Not necessarily. E.g. Steve's file attribute patch actually
implemented very simple page migration into NUMA API 
because he needed it to solve some problems with allocation.
It was even exposed as a new mbind() flag.

> >Main cases:
> >
> >- Program is NUMA API aware. Fine.  It takes care of its own.
> 
> Yes, we could migrate this program using a migration facility
> embedded in the NUMA API.
> 
> >- Program is not aware, but is started with a process policy from
> >numactl/cpusets/batch scheduler. Already covered too in NUMA API.
> 
> Hmmm.... What about the case where no NUMA API is used and cpusets

First the NUMA API internally doesn't care that much about this 
case.

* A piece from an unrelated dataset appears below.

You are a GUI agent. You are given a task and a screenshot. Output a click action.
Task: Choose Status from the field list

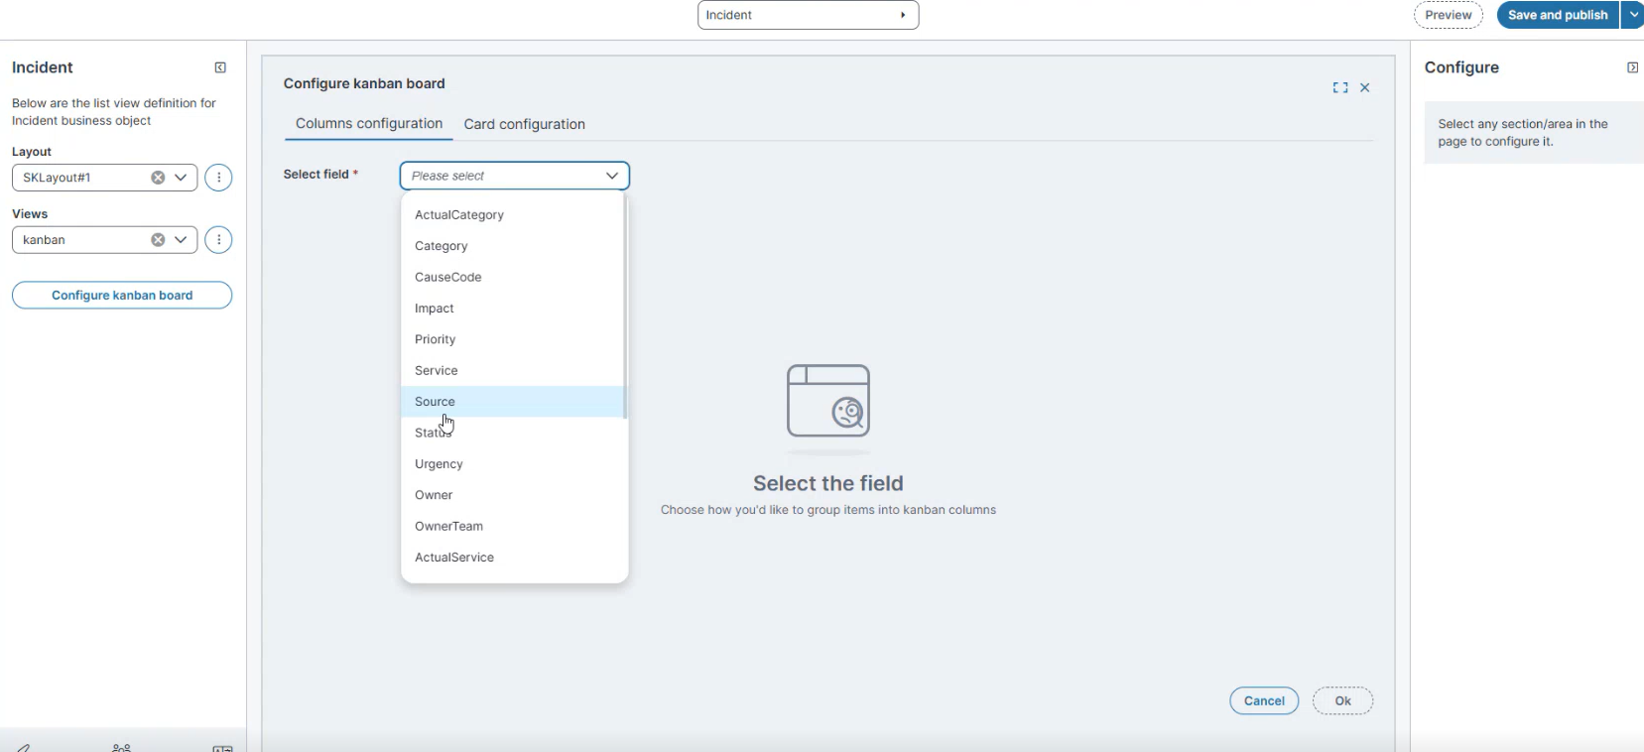[432, 434]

It just considers no policy as "DEFAULT" policy which
just happens to be what you call first-touch.

But there is no fundamental reason you can't change the policy
of an existing program externally. It is already implemented for some
kinds of named objects (shmfs etc.), but it can be extended to
more.

> >- Program is not aware and hasn't been started with a policy
> >(or has and you change your mind) but you want to change it later.

> I'm having a little trouble parsing the "it" in that sentence.
> Does that sentence mean "you want to change the NUMA API later"?

The policy. In this case policy means including the page placement
(this would be MPOL_F_STRICT) 

> What if there never is a NUMA API structure associated with
> the program other than the default (local) policy?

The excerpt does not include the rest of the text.